In the entries below, find the line with "6 lutego, 2026 (453, 1547)" and print exactly every line from there up to and including the line with "Portals (32, 2391)", with no other lines.
=== Records provided ===
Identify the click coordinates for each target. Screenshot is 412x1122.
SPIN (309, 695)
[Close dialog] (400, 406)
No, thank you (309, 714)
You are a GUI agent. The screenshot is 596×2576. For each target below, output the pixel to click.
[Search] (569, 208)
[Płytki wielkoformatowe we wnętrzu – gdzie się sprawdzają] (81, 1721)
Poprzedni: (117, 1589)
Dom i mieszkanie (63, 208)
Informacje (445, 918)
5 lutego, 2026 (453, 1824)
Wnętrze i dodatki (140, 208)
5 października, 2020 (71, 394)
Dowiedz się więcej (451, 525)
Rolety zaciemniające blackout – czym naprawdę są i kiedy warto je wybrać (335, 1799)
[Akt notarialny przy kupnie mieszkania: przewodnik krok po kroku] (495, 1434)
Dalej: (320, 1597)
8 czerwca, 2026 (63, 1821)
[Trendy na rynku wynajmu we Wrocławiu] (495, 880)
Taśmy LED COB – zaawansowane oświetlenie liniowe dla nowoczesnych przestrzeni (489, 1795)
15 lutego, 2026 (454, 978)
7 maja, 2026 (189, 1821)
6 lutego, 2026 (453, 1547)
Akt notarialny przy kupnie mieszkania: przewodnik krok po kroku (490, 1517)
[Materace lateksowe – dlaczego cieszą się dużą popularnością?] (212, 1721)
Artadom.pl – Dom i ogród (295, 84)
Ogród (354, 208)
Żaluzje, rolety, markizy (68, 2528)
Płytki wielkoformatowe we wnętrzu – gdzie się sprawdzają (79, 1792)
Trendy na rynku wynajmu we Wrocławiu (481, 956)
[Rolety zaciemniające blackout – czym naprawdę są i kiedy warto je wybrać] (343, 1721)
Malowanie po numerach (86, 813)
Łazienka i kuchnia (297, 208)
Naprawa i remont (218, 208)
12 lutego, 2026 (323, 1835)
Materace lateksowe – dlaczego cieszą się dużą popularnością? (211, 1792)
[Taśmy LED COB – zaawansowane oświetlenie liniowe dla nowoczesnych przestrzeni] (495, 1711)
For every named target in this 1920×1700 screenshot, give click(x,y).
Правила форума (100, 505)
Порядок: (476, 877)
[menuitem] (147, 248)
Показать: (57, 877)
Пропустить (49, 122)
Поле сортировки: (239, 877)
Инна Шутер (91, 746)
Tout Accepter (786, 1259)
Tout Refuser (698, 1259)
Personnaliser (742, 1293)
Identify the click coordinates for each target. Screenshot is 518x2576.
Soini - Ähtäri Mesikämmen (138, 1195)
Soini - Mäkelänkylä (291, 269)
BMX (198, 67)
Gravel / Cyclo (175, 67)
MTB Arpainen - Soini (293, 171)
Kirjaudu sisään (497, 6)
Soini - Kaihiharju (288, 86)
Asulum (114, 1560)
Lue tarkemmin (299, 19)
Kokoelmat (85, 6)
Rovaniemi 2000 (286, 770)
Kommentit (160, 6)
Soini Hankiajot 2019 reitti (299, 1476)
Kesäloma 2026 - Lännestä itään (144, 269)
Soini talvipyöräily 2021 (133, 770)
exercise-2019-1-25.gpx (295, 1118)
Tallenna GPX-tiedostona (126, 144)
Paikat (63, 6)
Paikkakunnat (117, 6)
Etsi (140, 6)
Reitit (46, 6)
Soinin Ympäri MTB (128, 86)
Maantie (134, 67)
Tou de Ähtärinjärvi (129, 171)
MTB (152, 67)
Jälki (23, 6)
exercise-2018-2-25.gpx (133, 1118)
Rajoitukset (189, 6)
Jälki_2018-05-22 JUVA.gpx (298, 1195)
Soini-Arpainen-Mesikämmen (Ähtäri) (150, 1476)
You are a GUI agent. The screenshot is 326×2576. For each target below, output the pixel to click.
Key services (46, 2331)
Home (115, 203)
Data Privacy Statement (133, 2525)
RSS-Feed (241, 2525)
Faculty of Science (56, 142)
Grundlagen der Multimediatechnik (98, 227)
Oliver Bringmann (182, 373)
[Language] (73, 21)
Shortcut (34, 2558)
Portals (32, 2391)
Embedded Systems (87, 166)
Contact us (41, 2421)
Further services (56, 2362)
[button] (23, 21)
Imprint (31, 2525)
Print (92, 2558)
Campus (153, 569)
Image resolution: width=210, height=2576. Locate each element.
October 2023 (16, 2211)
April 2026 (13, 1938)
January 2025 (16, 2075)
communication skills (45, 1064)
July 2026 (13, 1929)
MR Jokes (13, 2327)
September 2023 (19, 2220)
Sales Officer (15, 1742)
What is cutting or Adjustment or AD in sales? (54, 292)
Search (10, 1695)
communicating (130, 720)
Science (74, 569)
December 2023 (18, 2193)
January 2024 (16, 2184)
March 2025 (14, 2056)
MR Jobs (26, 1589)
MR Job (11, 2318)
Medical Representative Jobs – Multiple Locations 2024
===
* _Result of this exercise_:
6 lutego, 2026 (453, 1547)
Akt notarialny przy kupnie mieszkania: przewodnik krok po kroku (490, 1517)
[Materace lateksowe – dlaczego cieszą się dużą popularnością?] (212, 1721)
Artadom.pl – Dom i ogród (295, 84)
Ogród (354, 208)
Żaluzje, rolety, markizy (68, 2528)
Płytki wielkoformatowe we wnętrzu – gdzie się sprawdzają (79, 1792)
Trendy na rynku wynajmu we Wrocławiu (481, 956)
[Rolety zaciemniające blackout – czym naprawdę są i kiedy warto je wybrać] (343, 1721)
Malowanie po numerach (86, 813)
Łazienka i kuchnia (297, 208)
Naprawa i remont (218, 208)
12 lutego, 2026 (323, 1835)
Materace lateksowe – dlaczego cieszą się dużą popularnością? (211, 1792)
[Taśmy LED COB – zaawansowane oświetlenie liniowe dla nowoczesnych przestrzeni] (495, 1711)
For every named target in this 1920×1700 screenshot, give click(x,y).
Правила форума (100, 505)
Порядок: (476, 877)
[menuitem] (147, 248)
Показать: (57, 877)
Пропустить (49, 122)
Поле сортировки: (239, 877)
Инна Шутер (91, 746)
Tout Accepter (786, 1259)
Tout Refuser (698, 1259)
Personnaliser (742, 1293)
Identify the click coordinates for each target. Screenshot is 518x2576.
Soini - Ähtäri Mesikämmen (138, 1195)
Soini - Mäkelänkylä (291, 269)
BMX (198, 67)
Gravel / Cyclo (175, 67)
MTB Arpainen - Soini (293, 171)
Kirjaudu sisään (497, 6)
Soini - Kaihiharju (288, 86)
Asulum (114, 1560)
Lue tarkemmin (299, 19)
Kokoelmat (85, 6)
Rovaniemi 2000 (286, 770)
Kommentit (160, 6)
Soini Hankiajot 2019 reitti (299, 1476)
Kesäloma 2026 - Lännestä itään (144, 269)
Soini talvipyöräily 2021 (133, 770)
exercise-2019-1-25.gpx (295, 1118)
Tallenna GPX-tiedostona (126, 144)
Paikat (63, 6)
Paikkakunnat (117, 6)
Etsi (140, 6)
Reitit (46, 6)
Soinin Ympäri MTB (128, 86)
Maantie (134, 67)
Tou de Ähtärinjärvi (129, 171)
MTB (152, 67)
Jälki (23, 6)
exercise-2018-2-25.gpx (133, 1118)
Rajoitukset (189, 6)
Jälki_2018-05-22 JUVA.gpx (298, 1195)
Soini-Arpainen-Mesikämmen (Ähtäri) (150, 1476)
You are a GUI agent. The screenshot is 326×2576. For each target below, output the pixel to click.
Key services (46, 2331)
Home (115, 203)
Data Privacy Statement (133, 2525)
RSS-Feed (241, 2525)
Faculty of Science (56, 142)
Grundlagen der Multimediatechnik (98, 227)
Oliver Bringmann (182, 373)
[Language] (73, 21)
Shortcut (34, 2558)
Portals (32, 2391)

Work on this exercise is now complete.